The European Union is intensifying efforts to shift more euro-denominated interest rate swap clearing onshore as the clock ticks toward the end of the UK’s equivalence period in June 2028. Under EMIR 3, European banks and asset managers are required to maintain “active accounts” with EU-based central counterparties (CCPs), a move designed to reduce overreliance on London’s LCH, which currently dominates the euro swaps market. But despite policy momentum, recent clearing data suggests that EU CCPs still face an uphill battle.
What are the current euro swap clearing market share trends ahead of the 2028 equivalence deadline?
As of Q1 2025, LCH SwapClear remains the dominant clearing venue for euro-denominated interest rate swaps, clearing approximately 92.9% of notional volume. Frankfurt-based Eurex has managed to grow its share from under 5% to 6.9% over the past 12 months, but other EU CCPs—including Euronext Clearing and BME Clearing—account for a negligible share.
These figures highlight the scale of the challenge facing EU CCPs. Network effects, longstanding client relationships, and LCH’s deep liquidity pool make London’s dominance hard to dislodge. The European Commission’s extension of equivalence through mid-2028 gives markets time, but thus far the shift has been incremental rather than structural.
Eurex has led the EU effort, offering clearing incentives and expanding its product suite. Still, most trading desks and swap dealers continue to prefer the operational familiarity and risk-management sophistication of LCH.
Why does this race for clearing share matter strategically?
The euro swap market clears an estimated €100–200 trillion in notional volume annually—making it one of the largest and most systemically important financial markets in the world. Clearing concentration at a non-EU venue exposes the European financial system to regulatory and operational risk, especially if UK equivalence were to be withdrawn abruptly.

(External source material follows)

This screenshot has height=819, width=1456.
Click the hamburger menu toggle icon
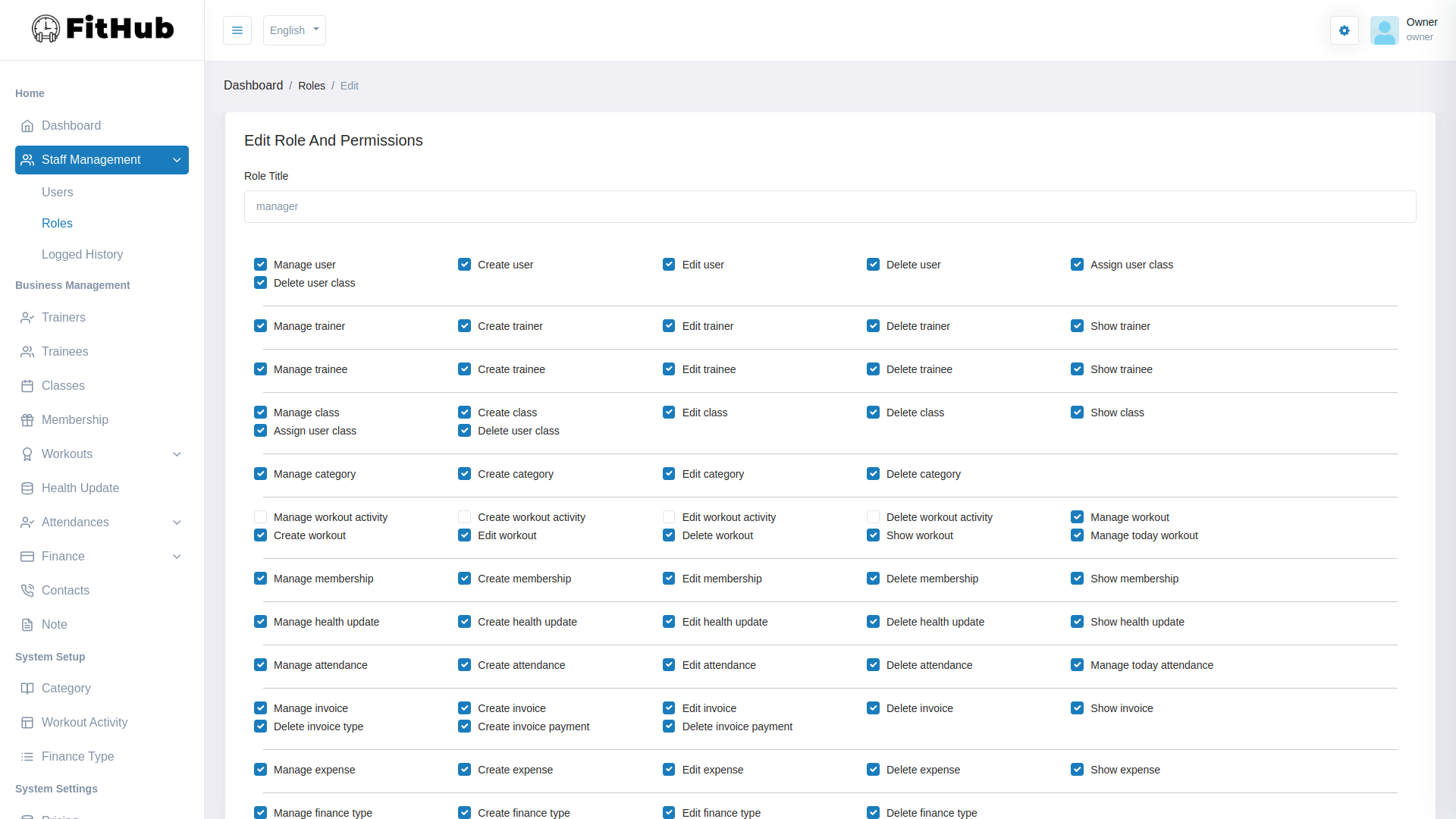coord(237,30)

EU regulators argue that relocating clearing volume to the bloc would improve systemic oversight, reduce third-country dependencies, and allow for greater supervisory control over margin models and liquidity buffers. From a banking perspective, greater use of EU CCPs could also simplify regulatory capital treatment under the incoming Basel III and FRTB capital regimes.
Despite the long runway, European officials have publicly stated that relying on market forces alone may not be sufficient. Speaking in February 2024, one EU official described the “active account” requirement as “a first step,” but warned that “regulatory nudges may become regulatory mandates” if voluntary migration stalls.
What do market participants need to do to tip the scale by 2028?
Clearing houses like Eurex are already investing heavily in margin efficiency, operational tooling, and client incentives to attract volume. For trading desks and bank treasuries, migrating clearing flows requires updates to infrastructure, collateral workflows, and counterparty risk policies.
ESMA is expected to issue a final definition of “active account” later this year, clarifying whether it requires a certain threshold of volume, pricing functionality, or operational readiness. Banks that simply open nominal accounts without routing meaningful trades may still fall short of compliance.
In parallel, some market participants have begun testing small-ticket flows and novation cycles through EU CCPs, preparing for a gradual increase in scale. However, without critical mass, bid-offer spreads and collateral netting remain more favorable at LCH.
As the mid-2025 deadline for active account enforcement approaches, institutions must balance operational inertia with the rising likelihood of tighter regulatory guidance.
What could happen if EU CCPs fail to capture significant clearing volume by 2028?
By 2028, EU policymakers hope to have shifted enough swap clearing volume onshore to justify reducing or ending reliance on equivalence with the United Kingdom. But achieving even 10–20% share will require coordinated action across banks, dealers, infrastructure providers, and supervisors.
Failure to move the needle could leave the EU exposed to future political risks around access to LCH, or forced into a rushed migration under less favorable conditions. Conversely, a measured but material increase in clearing share could establish EU CCPs as credible long-term alternatives and reposition Frankfurt or Paris as viable post-trade hubs.
The next two years will reveal whether EMIR 3’s active account mandate can translate into actual market share—or whether London’s clearing dominance will remain entrenched, equivalence or not.